In the previous plot we see that the top performing values are located in a band of learning rate between 0.01 and 1.0, but we have no control in how the other hyperparameters interact with such values for the learning rate. Instead, we can visualize all the hyperparameters at the same time using a parallel coordinates plot.

import numpy as np
import plotly.express as px

fig = px.parallel_coordinates(
    cv_results.rename(shorten_param, axis=1).apply(
        {
            "learning_rate": np.log10,
            "max_leaf_nodes": np.log2,
            "max_bins": np.log2,
            "min_samples_leaf": np.log10,
            "l2_regularization": np.log10,
            "mean_test_score": lambda x: x,
        }
    ),
    color="mean_test_score",
    color_continuous_scale=px.colors.sequential.Viridis,
)
fig.show()

Note

We transformed most axis values by taking a log10 or log2 to spread the active ranges and improve the readability of the plot.

The parallel coordinates plot displays the values of the hyperparameters on different columns while the performance metric is color coded. Thus, we are able to quickly inspect if there is a range of hyperparameters which is working or not.

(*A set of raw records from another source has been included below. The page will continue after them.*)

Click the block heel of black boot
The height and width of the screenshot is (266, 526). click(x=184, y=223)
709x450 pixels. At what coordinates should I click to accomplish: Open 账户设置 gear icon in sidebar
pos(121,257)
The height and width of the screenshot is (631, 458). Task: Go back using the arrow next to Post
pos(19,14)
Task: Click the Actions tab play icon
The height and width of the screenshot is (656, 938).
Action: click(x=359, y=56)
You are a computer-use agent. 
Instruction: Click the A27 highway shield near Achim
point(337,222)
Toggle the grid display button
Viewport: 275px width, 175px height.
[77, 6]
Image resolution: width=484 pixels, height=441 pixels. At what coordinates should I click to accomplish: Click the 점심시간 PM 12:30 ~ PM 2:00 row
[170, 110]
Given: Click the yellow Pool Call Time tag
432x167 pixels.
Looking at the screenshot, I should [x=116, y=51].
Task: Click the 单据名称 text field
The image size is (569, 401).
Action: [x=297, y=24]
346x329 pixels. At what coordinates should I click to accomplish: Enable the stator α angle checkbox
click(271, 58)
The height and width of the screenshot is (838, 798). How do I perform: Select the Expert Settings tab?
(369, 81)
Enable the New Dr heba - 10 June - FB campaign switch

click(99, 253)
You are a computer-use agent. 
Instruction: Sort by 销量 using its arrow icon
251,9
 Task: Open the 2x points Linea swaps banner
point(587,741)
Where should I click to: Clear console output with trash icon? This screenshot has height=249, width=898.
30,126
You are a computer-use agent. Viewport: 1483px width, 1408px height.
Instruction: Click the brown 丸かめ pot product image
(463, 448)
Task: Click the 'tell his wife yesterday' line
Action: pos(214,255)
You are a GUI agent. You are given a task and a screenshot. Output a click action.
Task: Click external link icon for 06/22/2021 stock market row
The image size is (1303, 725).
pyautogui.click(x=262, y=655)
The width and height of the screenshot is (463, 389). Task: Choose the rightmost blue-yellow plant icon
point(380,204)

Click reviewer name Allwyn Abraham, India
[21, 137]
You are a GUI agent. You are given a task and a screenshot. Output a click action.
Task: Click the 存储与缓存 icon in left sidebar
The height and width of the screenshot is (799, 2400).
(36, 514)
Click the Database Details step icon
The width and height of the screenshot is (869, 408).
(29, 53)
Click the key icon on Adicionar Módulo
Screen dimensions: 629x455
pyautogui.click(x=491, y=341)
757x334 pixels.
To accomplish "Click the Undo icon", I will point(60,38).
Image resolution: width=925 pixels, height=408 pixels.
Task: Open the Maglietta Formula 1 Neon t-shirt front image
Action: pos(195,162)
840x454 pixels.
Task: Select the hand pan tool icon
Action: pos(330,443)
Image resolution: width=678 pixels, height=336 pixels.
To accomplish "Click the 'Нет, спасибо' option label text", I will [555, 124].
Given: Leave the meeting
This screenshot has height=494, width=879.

It is possible to select a range of results by clicking and holding on any axis of the parallel coordinate plot. You can then slide (move) the range selection and cross two selections to see the intersections. You can undo a selection by clicking once again on the same axis.

In particular for this hyperparameter search, it is interesting to confirm that the yellow lines (top performing models) all reach intermediate values for the learning rate, that is, tick values between -2 and 0 which correspond to learning rate values of 0.01 to 1.0 once we invert back the log10 transform for that axis.

But now we can also observe that it is not possible to select the highest performing models by selecting lines of on the max_bins axis with tick values between 1 and 3.

The other hyperparameters are not very sensitive. We can check that if we select the learning_rate axis tick values between -1.5 and -0.5 and max_bins tick values between 5 and 8, we always select top performing models, whatever the values of the other hyperparameters.

In this notebook, we saw how to interactively explore the results of a large randomized search with multiple interacting hyperparameters. In particular we observed that some hyperparameters have very little impact on the cross-validation score, while others have to be adjusted within a specific range to get models with good predictive accuracy.